A traditional war picture depicting the harrowing experiences of an American tank unit at the close of World War II, this white-knuckle drama alternates between the well-trodden verisimilitude of Band of Brothers and Saving Private Ryan and the cynical outlook of The Thin Red Line and Flags of Our Fathers. Brad Pitt commands a tank crew that includes Shia LaBeouf (the religious gunner), Jon Bernthal (the profane Southerner), Michael Pena (the sly Mexican) and Logan Lerman (the baby-faced clerk/typist accidentally assigned to the unit). Lerman undergoes a baptism by fire, as Pitt attempts to de-sensitize him on the fly in an effort to make him more effective. This includes light beatings, a few sermons and, eventually, much worse. That pretty much does the trick, and the rest of the film consists of the unit taking on two missions, both of which are visually audacious and nerve-wracking. In particular, the battle between three under-matched Sherman tanks and a Tiger tank is a thing of beauty.

Writer/director David Ayer (End of Watch) occasionally veers into the hackneyed, but the actors elevate the material with a cohesion that seems genuine. They actually feel like a unit cramped together for three years, especially when they engage in everyday banter, such as “best job I ever had.” Ayer also writes a haunting scene where Pitt and Lerman spend a quiet meal with two German women, only to have the rest of the crew bluster in angrily to join them, a reminder of their grotesque existence.

One the downside, Steven Price’s score is bizarre and bombastic, better suited to a Lord of the Rings pic than a grim war film.  The final battle scene is also a bit too protracted and incredible, at odds with the grimy realism of what preceded it.

This is a solid picture and one I was surprised was made (the budget was over $60 million but at last count, it had grossed over $80 million domestic and over $200 million total).  Apparently, there’s an audience for this kind of story (unless Pitt still has that kind of box office juice).

Not just historically inaccurate, but outright hostile to the facts, Mel Gibson’s Braveheart matches its puerile fantasy with cheezy romance, splatterfest battle scenes, and cartoonish characters (Patrick McGoohan plays King Edward Longshanks as Ernst Stavro Blofeld and Peter Hanley plays his son as if auditioning for La Cage Aux Folles). Then, there is the James Horner score that brings you back to the ye olde highlands of Busch Gardens. Naturally, like Robert Redford and Kevin Costner before him, the Academy honored an actor turned director with an undeserved Best Picture statuette. But Ordinary People and Dances with Wolves are merely pedestrian. Braveheart is bad through and through and often, excruciatingly so.

On the plus side, when you decide to rewrite history, you might as well give William Wallace a haircut straight out of Duran Duran.

Hungry like the wolf for FREEEEEDOOOMMMMM!!!!!”

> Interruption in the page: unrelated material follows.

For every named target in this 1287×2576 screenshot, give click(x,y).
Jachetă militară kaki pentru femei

Ridley Scott’s depiction of The Battle of Mogadishu communicates the warrior culture, the confusion of urban battle, the domino effect of error therein, and the strain on its combatants. In 1993, after upwards of 300,000 Somalis perished through civil war-induced starvation, the U.S. sat on the ground in Somalia to support U.N. humanitarian efforts while attempting to capture the warlord Aidid. The movie recreates a mission to capture some of the warlord’s top lieutenants, a mission that unravels after two Black Hawk helicopters are shot down in the city and the goal of quick extraction transforms into a desperate rescue to the crash sites as the city inflames.

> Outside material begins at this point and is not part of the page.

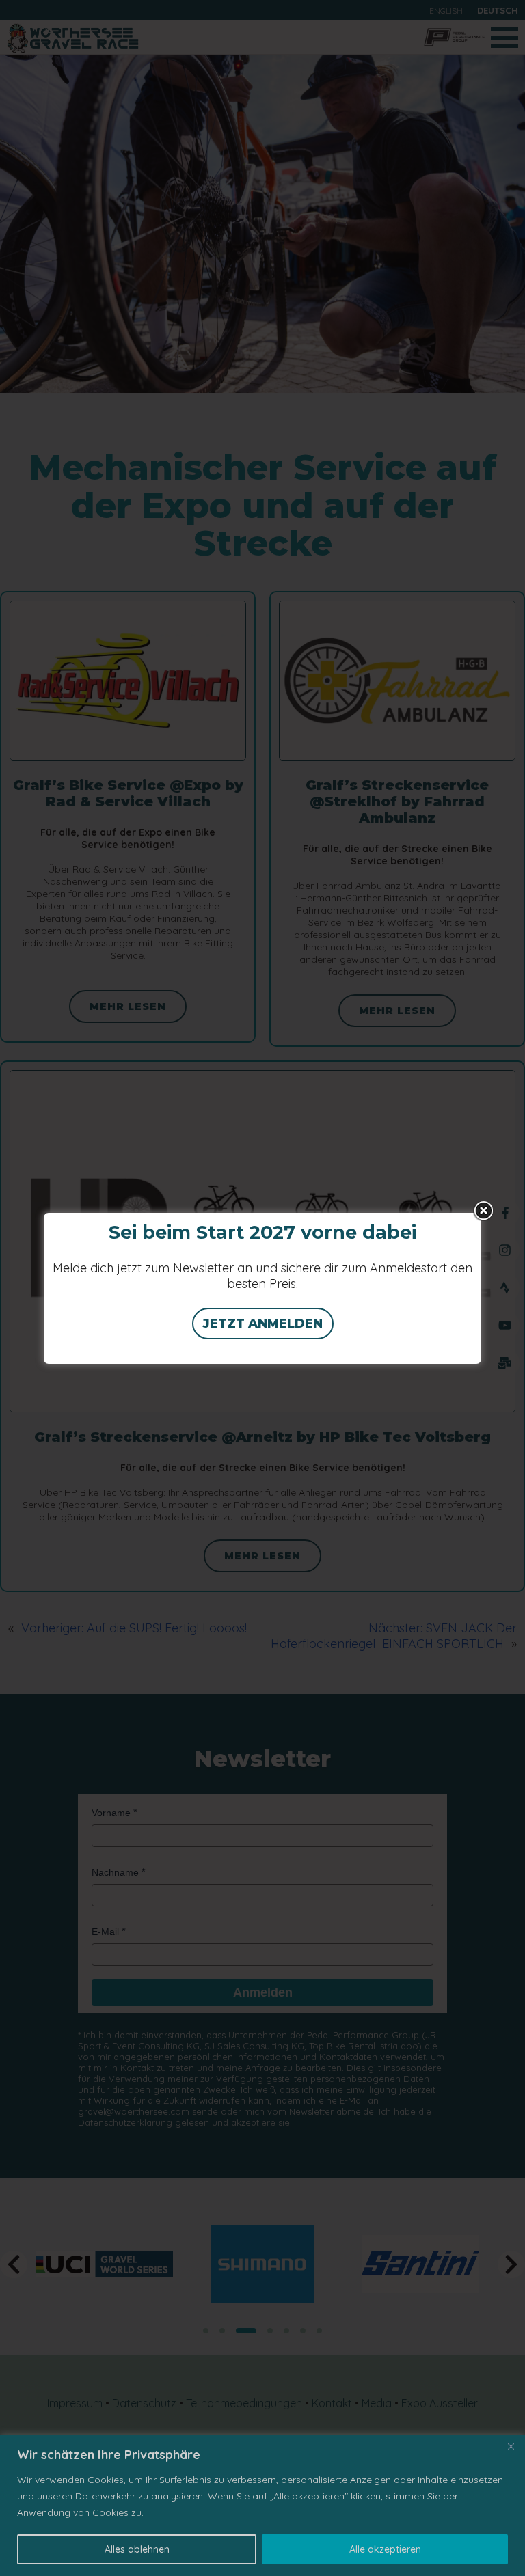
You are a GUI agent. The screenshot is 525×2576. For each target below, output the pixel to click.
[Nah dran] (510, 2446)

The film is astonishing in several respects. The mission itself is complicated, and in support, there are four squads (“chalks”), of which Josh Hartnett commands one, with all four being under the direction of Jason Isaacs; a motorized convoy led by Tom Sizemore; numerous helicopters, including two piloted by Ron Eldard and Jeremy Piven shot down by RPGs; a single helicopter acting as spotter for all action on the ground (that spotter being Zeljko Ivanek); and a command center helmed by Sam Shepard. Included is this vast ensemble cast is Eric Bana, Ewan McGregor, William Fichtner, Iaon Gruffud, Orlando Bloom, Hugh Dancy, Nikolaj Coster-Waldau, Tom Hardy, and Ty Burrell (it is a testament to the vagaries of a Hollywood that a post-Pearl Harbor Hartnett got his name above the title during the closing credits). Despite all of these moving parts in the midst of a confusing, hellish street-by-street battle, the viewer is never confused. You know who you are looking at, why they are there, and what has gone wrong with the objective at all times. Lesser directors can be flummoxed by a minor shoot-out in a western town.

The film won Oscars for sound editing and sound mixing. Given the melee, changes in topography and vantage point, it is nothing less than aural masterpiece.

Some critics took Scott to task for reducing the Somalis to props and/or cannon fodder. Much of that, however, is unavoidable given the disparity in firepower and casualties (18 American dead and 80 wounded to an estimated 1,500 to 3,000 Somali casualties) and the focus of the Mark Bowden book upon which the flick is based (the Somali view is barely represented and boiled down to a bromide in the film – “there will always be war . . . killing is negotiation”).

If there is a flaw, it is in Scott’s need for a message.  There is no political angle, and the aftermath is equivocal. On a broader scale, some might say we should never be in such a place, others might disagree but insist upon a defined goal, and still others decry the abrupt withdrawal after the battle as having elevated optics over lives (Osama bin Laden himself opined that the withdrawal showed American weakness). I’m perfectly happy with a conclusion that supports any stance, but happier with one that leaves a conclusion to the viewer.  But Scott fixes on an ultimate theme: that battle is first and foremost about the man next to you. After two-and-a-half hours of white-knuckle survival with the soldiers, the message is more than delivered. But just in case we missed it, Bana says exactly that to Hartnett.  Clunk.

The first half of Stanley Kubrick’s Full Metal Jacket, based on Gustav Hasford’s novel The Short Timers, is flawless. Marine privates Joker (Matthew Modine), Leonard Lawrence (Vincent D’Onfrio) and others are trained with their class at Parris Island by their Lord and Master, Marine Gunnery Sergeant Hartmann (R. Lee. Ermey). Kubrick depicts the indoctrination and transformation of Marines in a manner that is tragi-comic, lyrical and, at the end of training, deadly. Penned by Kubrick, Hasford, and Michael Herr (Dispatches), the dialogue has the stamp of authenticity (Hasford and Ermey were Marines and Ermey, first hired as a technical advisor, had actually been a drill sergeant at Parris Island during the Vietnam war). The process of creating cohesion and toughness is brutal and efficient, and its unsparing nature produces effective warriors, but it also damages the fragile D’Onofrio.

The second half opens with a concise commentary on the problems of an occupying army, memorably introduced by the sultry voice of Nancy Sinatra. Despite such promise, the film becomes less engaging. Modine is sent to Vietnam as a correspondent for Star and Stripes and he wants desperately to get in “the shit.” He does, during the Tet Offensive, and what he sees is the hard killers from Parris, broken, unmoored and wreaking havoc. The film plays out as a series of barely connected set pieces, which is in stark contrast to the single-mindedness of the first half.

I strongly recommend Matthew Modine’s diary and Herr’s Vanity Fair piece on Kubrick.